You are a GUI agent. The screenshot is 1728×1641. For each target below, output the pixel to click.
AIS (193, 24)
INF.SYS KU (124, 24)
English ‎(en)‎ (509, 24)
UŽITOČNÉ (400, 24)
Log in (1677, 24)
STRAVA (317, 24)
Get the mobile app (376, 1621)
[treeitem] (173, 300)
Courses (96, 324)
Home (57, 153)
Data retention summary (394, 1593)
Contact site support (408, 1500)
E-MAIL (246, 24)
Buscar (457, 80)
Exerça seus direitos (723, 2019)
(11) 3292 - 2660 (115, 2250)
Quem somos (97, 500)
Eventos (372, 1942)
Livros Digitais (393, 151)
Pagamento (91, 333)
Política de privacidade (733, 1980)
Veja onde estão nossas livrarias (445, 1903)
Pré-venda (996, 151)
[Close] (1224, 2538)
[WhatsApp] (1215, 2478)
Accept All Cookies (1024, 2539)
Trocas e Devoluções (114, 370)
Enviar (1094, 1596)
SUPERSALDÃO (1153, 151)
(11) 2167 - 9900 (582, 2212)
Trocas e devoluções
++++++
▸ **TASK PROMPT**
Output the entire listing exactly as it appears above.

▸ **OUTPUT OF THE EXERCISE**
You are a GUI agent. The screenshot is 1728×1641. For each target below, output the pixel to click.
AIS (193, 24)
INF.SYS KU (124, 24)
English ‎(en)‎ (509, 24)
UŽITOČNÉ (400, 24)
Log in (1677, 24)
STRAVA (317, 24)
Get the mobile app (376, 1621)
[treeitem] (173, 300)
Courses (96, 324)
Home (57, 153)
Data retention summary (394, 1593)
Contact site support (408, 1500)
E-MAIL (246, 24)
Buscar (457, 80)
Exerça seus direitos (723, 2019)
(11) 3292 - 2660 (115, 2250)
Quem somos (97, 500)
Eventos (372, 1942)
Livros Digitais (393, 151)
Pagamento (91, 333)
Política de privacidade (733, 1980)
Veja onde estão nossas livrarias (445, 1903)
Pré-venda (996, 151)
[Close] (1224, 2538)
[WhatsApp] (1215, 2478)
Accept All Cookies (1024, 2539)
Trocas e Devoluções (114, 370)
Enviar (1094, 1596)
SUPERSALDÃO (1153, 151)
(11) 2167 - 9900 (582, 2212)
Trocas e devoluções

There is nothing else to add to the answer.